*** PASSAGE PROVIDED ***

I used to make my own yoghurt at home, but I have not make any for a long time now. At the beginning, I always thought it must be a very difficult process to make it at home, I imagined one needs to have various sophisticated equipment for yoghurt making.
Only after a quick search online, I realised that it is really easy to make yoghurt at home with just some simple cooking equipment. So I thought I will give It a try and It has been a rather interesting process to learn more about yoghurt.
The word “yoghurt” is derived from Turkish word related to “yoğurmak” - 'to knead' and “yoğun” - "dense" or "thick".
Yoghurt is believed to have been around for 4,500 years. Basically yoghurt is a semi-solid dairy product produced by the process of fermentation of milk. It is a process of transforming the lac-tose presence in the milk to produce lactic acid which acts on milk protein to give yoghurt its taste and texture.
In 1919, Issac Carasso , an entreprenuer from Barcelona started a small Yoghurt business. He industrialised the production of yoghurt and named the business after his son “little Daniel” - Danone. I am sure everyone heard of this brand, and it is now a leading producer of dairy products in the market.
We all know the health benefits of yoghurt. The live cultures present in yoghurt have various beneficial effects on our digestive systems. Regular intakes of yoghurt containing live cultures such as Lactobacillus Bulgaricus will help strengthens and stabilize our immune system. Lactic acid of yoghurt maximise calcium absorption. Not only that, yoghurt is rich in potassium, calcium, protein, and B-vitamins (B-12) riboflavin.

***

- WHAT THE TASK REQUIRES -
Do these statements agree with the passage on making yoghurt at home? Answer yes or no to each and quote the words of the passage that decide it. 1. Yoghurt is believed to have existed for about 2,000 years. 2. Before searching online, the writer imagined that making yoghurt required sophisticated equipment. 3. Yoghurt is rich in potassium. The material after this point has nothing to do with the text above.

*** RECORD EXTRACTS ***

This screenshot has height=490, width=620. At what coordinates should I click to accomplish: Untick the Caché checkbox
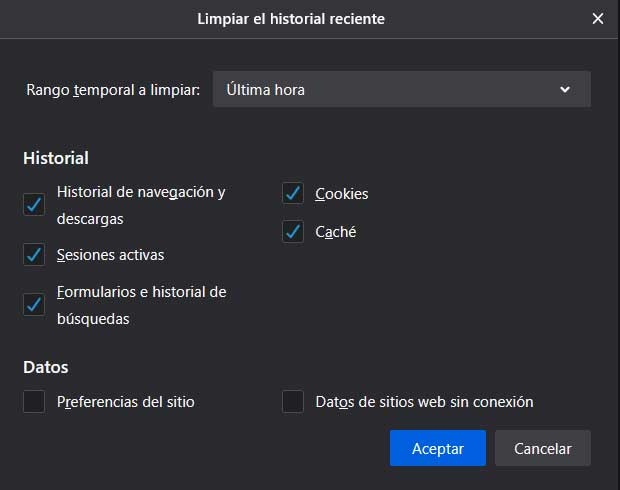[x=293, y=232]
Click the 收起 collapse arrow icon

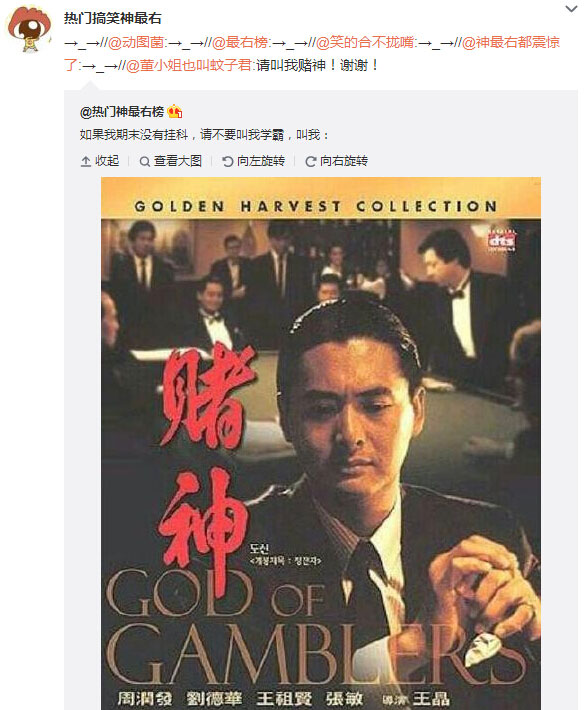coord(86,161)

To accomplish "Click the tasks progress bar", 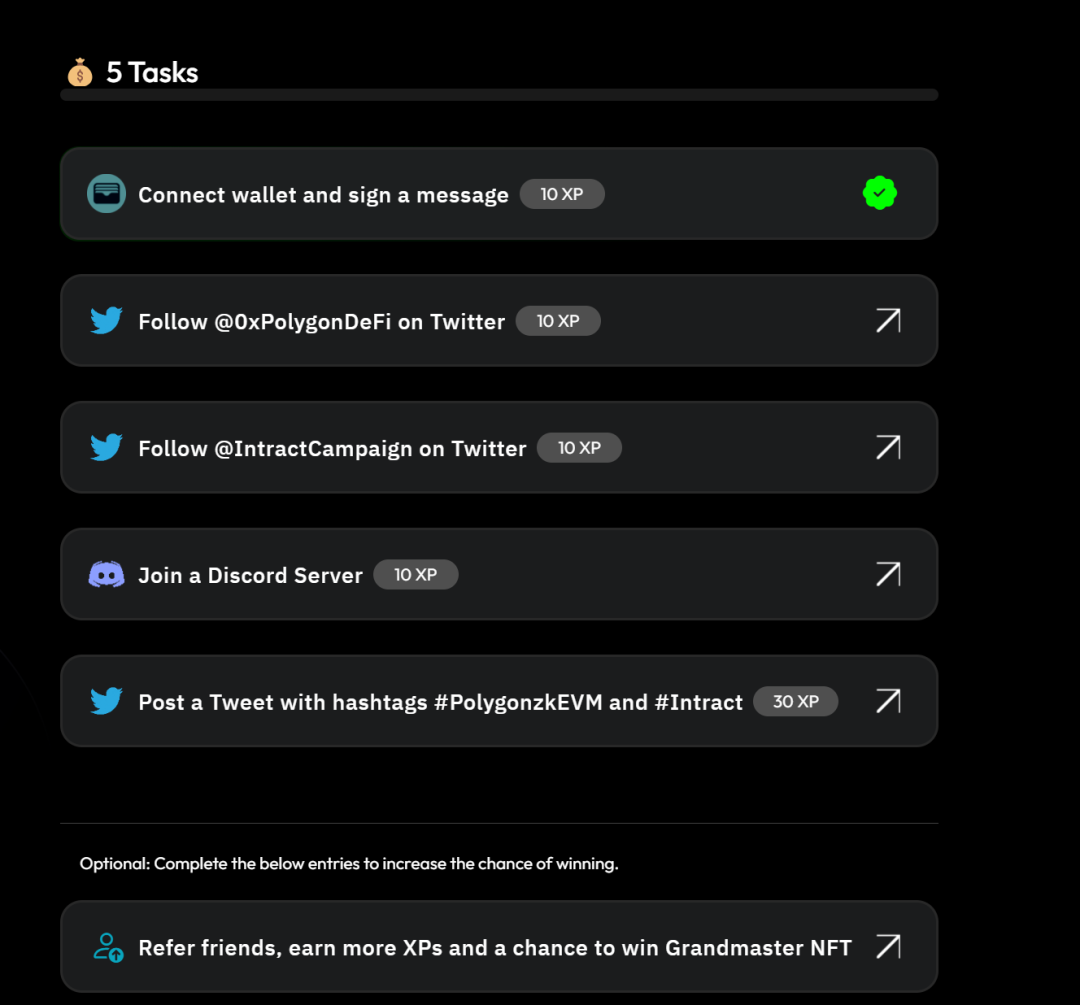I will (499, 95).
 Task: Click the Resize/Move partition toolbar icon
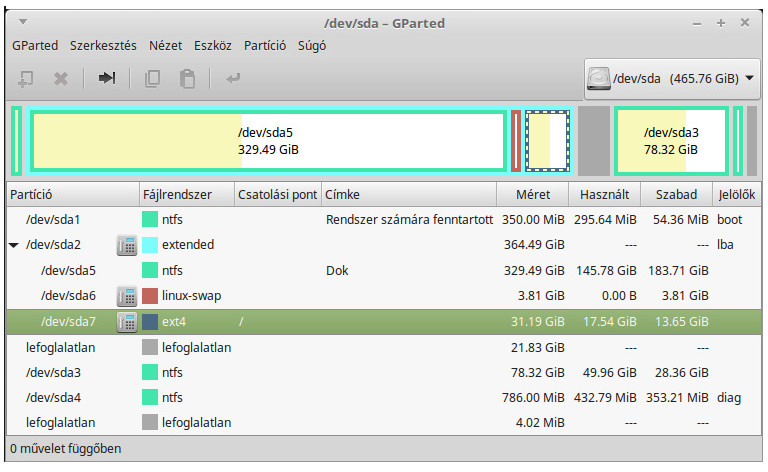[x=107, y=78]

***

- TASK SOLUTION -
1. No: "Yoghurt is believed to have been around for 4,500 years."
2. Yes: "I imagined one needs to have various sophisticated equipment for yoghurt making."
3. Yes: "yoghurt is rich in potassium"